Session topic: E-poster
Keyword(s): Aplastic anemia, Stem cell transplant
Type: Eposter Presentation
Background
For patients with SAA, Transplantation from an unrelated donor (UD) is usually considered after failure of at least one course of immunessupression. This strategy is based on a relatively high risk of complications for UD transplant recipients, such as graft rejection, graft-versus-host disease (GvHD) and infections. However, the outcome of unrelated donor transplants has significantly improved in recent years, due to better donor selection, conditioning regimen otimization and better supportive care.
Aims
The authors aim to describe results from 51 patients with SAA who have received unrelated allogeneic transplants in a single reference institution from 1997 to 2014 and identify risk factors for survival.
Methods
Data of 51 patients were retrieved from the center databasis. Fisher exact test was used for categoric variables and Kaplan Meier for survival estimates. P level of significance was < 0,05. Primary endpoint was overall survival. Secondary endpoints were engraftment, acute and chronic gvhd and identification of risk factors for survival.
Results
There were 30 females and 21 males. Median age was 15 years old (0-47). Median total number of cells infused was 3,4 x 108/kg.61% of the patients have received more than 50 transfusions previously. Conditioning regimen were: CY 120 + TBI 1320 +/- ATG in 16 (31%) patients, Bu 12 mg/kg+ Cy 120+ ATG in 18 (35%), and Fludarabine + Cy+ATG in 8 (16%), Fludarabine, Cy+TBI 200 in 9 (18%) patients. Stem cell source was marrow in 84%, cord blood in 13% and peripheral blood in 3% of patients. Transplants were full matched in 32 (62%) patients, had one mismatch (out of 12) in 12 (24%) and 2 mismatches in 7 (14%) patients.
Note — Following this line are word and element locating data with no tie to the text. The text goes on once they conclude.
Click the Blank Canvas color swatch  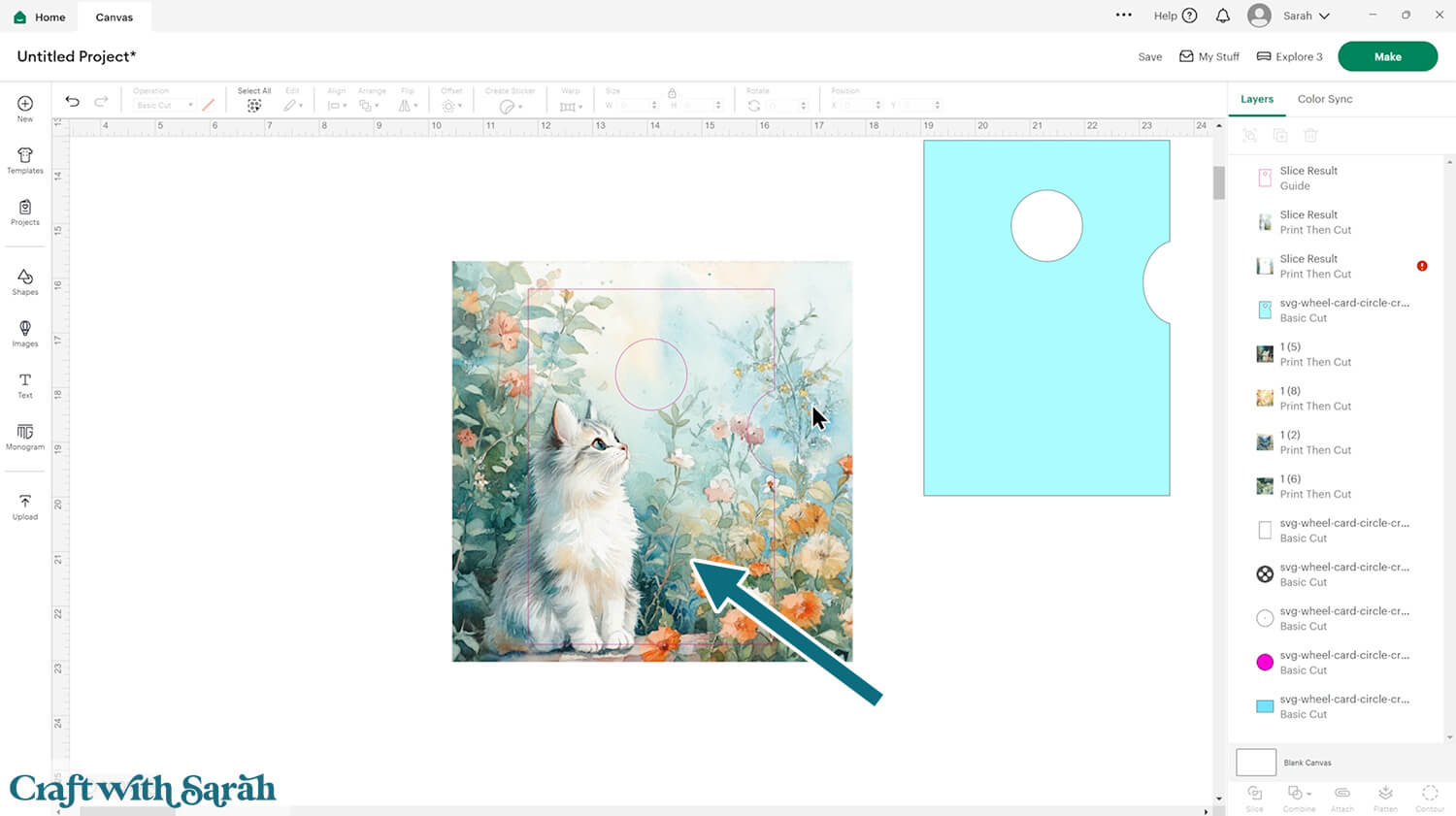click(1255, 763)
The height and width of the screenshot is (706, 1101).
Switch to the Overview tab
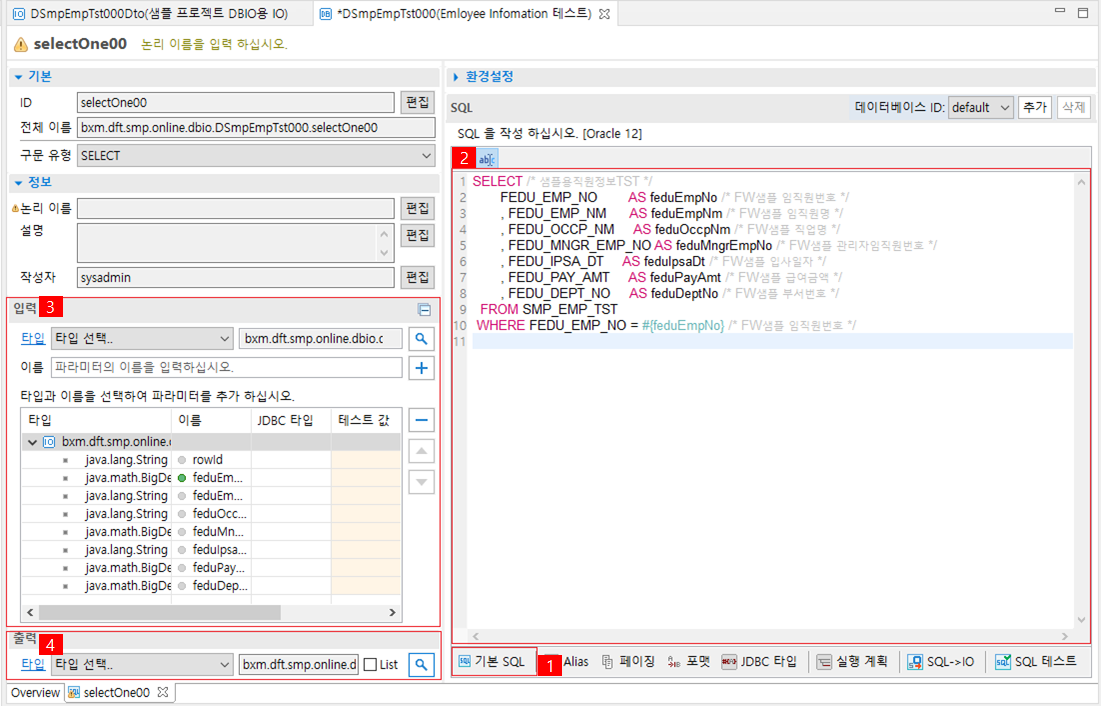pyautogui.click(x=34, y=691)
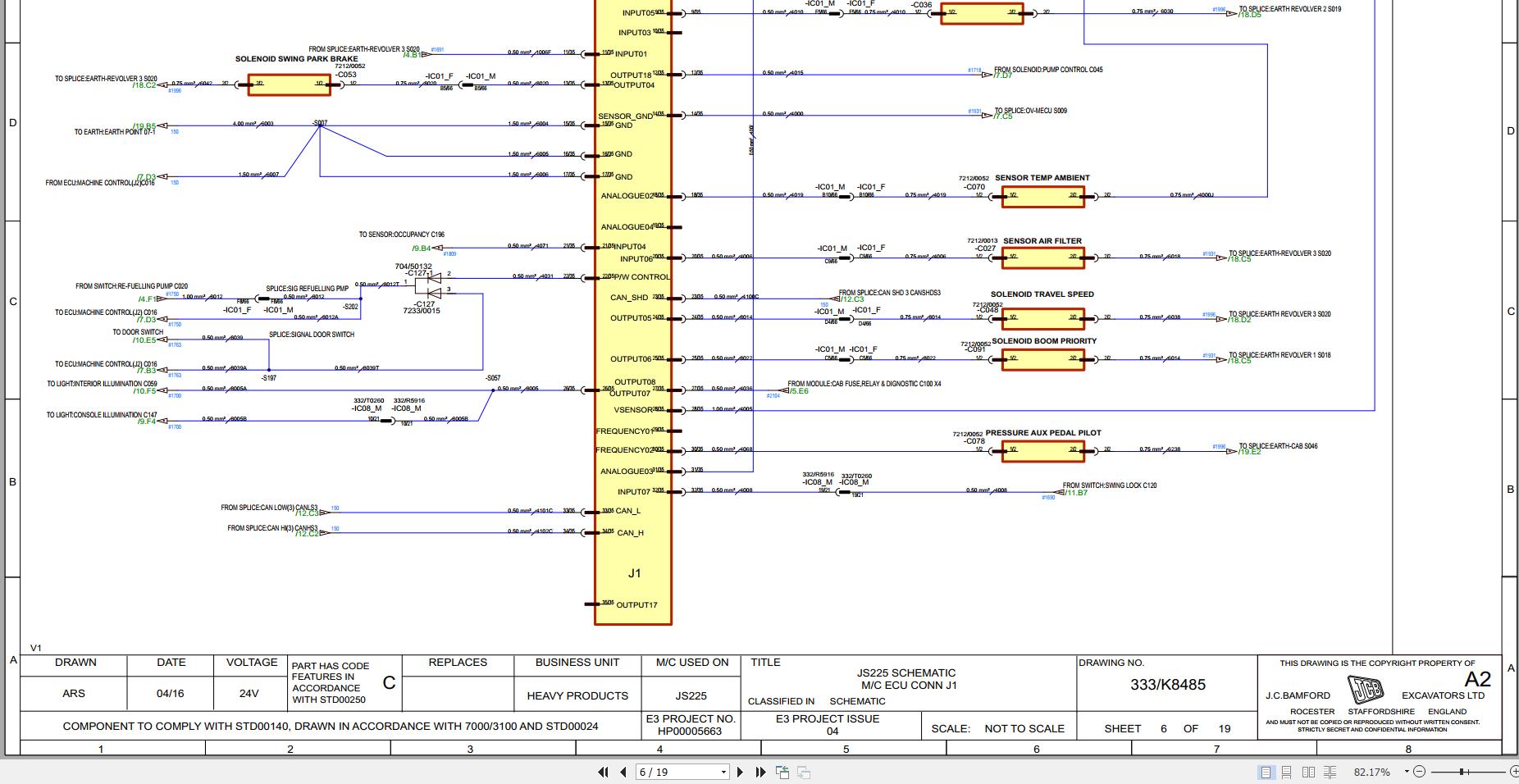Follow the /11.B7 swing lock switch link
Image resolution: width=1519 pixels, height=784 pixels.
click(1077, 493)
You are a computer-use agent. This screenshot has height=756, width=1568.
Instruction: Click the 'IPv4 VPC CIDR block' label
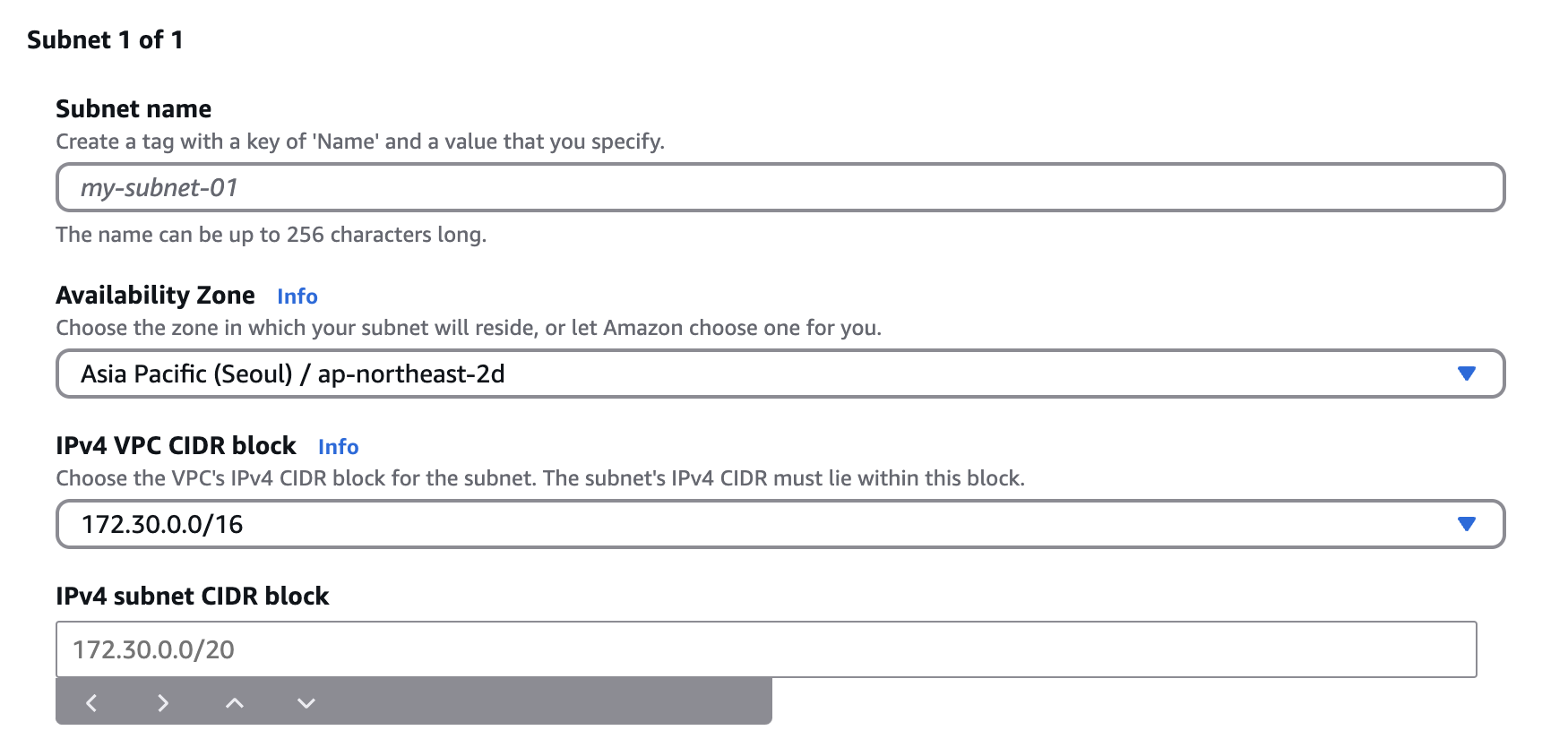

Engraftment was complete as evaluated by donor chimerism at day 30 and 100 post transplant in 36 patients (71%), partial in 4 (8%) and graft failure was observed in 9 (18%) patients. Acute GVHD grade II-IV was seen in 9 patients ( 18%) and NIH moderate to severe chronic GVHD was seen in 8 (16%) patients. Median overall survival was 328 days (4-4287) and estimated 5 years overall survival was 55%. Risk factors for survival identified were: HLA mismatch and stem cell sources other than marrow.
Conclusion
Unrelated transplants are a feasible salvage therapy for patients with SAA refractory to immunessupression, being HLA compatibility and marrow stem cell source factors with a positive impact on survival.